Luego alguno de los presentes podía hacer algún comentario, una especie de homilía. Es lo que aprovechó Jesús. El da cumplimiento en su persona al texto de Isaías. Hoy se ha cumplido. Pero no siempre es fácil predicar a los conocidos.

A él los paisanos de Nazaret lo conocían bien, como el hijo de José el carpintero. Entonces les cuesta aceptar su mensaje. Eso suscita envidias, celos, broncas y hasta odios. Por eso Jesús dice que ningún profeta es bien recibido en su tierra o en su familia.

 Y esto lo dice por experiencia, es algo que vivió. El experimentó el rechazo de los suyos. Tal es así que la bronca fue tan grande que quisieron matarlo llevándolo a la parte alta de una colina para tirarlo de cabeza. Pero Jesús con toda libertad pasó por en medio de ellos y siguió su camino. Aún no había llegado su hora. La hora de su muerte y glorificación.

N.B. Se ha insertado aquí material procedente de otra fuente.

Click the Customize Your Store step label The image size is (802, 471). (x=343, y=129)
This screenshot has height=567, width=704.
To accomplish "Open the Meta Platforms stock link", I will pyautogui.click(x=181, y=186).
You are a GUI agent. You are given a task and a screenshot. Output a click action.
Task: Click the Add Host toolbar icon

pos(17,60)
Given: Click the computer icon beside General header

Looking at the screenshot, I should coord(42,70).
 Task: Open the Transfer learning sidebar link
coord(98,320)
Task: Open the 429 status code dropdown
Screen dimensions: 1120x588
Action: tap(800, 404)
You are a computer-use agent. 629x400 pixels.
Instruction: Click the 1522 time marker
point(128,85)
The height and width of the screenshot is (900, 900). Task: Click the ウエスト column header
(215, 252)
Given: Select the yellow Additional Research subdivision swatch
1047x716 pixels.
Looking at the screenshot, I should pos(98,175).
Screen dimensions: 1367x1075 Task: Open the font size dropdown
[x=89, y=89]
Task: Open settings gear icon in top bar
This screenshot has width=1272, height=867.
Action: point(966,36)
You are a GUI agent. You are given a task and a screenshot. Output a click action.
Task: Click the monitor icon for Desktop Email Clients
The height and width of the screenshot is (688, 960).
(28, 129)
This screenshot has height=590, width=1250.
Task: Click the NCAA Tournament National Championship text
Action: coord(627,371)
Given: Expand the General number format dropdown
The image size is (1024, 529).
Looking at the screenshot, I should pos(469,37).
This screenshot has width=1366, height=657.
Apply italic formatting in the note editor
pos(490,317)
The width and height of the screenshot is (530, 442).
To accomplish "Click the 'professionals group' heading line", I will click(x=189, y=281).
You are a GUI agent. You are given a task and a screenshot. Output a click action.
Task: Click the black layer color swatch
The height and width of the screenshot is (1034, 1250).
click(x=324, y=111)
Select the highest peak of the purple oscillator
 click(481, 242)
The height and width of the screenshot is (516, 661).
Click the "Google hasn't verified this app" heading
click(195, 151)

Tengamos cuidado de que no se diga de nosotros vino a los suyos y los suyos no lo recibieron. Jesús vino a nuestro encuentro, pero podemos estar en otro programa y no descubrirlo.

 No dejemos que Jesús siga de largo. Por ahí estamos entretenidos en otra cosa, y no descubrimos su visita. Jesús está viniendo permanentemente a nuestro encuentro. El nos está visitando de mil maneras. Estemos atentos a las visitas.

 No pidamos más maravilla, las maravillas ya están, nos falta capacidad de maravillarnos. Estemos con el corazón abierto para descubrir a Jesús en la Palabra, en la eucaristía, en cada hermano, en cada hermana, y en los acontecimientos.

Que podamos recibirlo en la casa de nuestro corazón con los brazos abiertos y la sonrisa en el rostro. Que se pueda decir de nosotros: vino a los suyos y los suyos lo recibieron con alegría.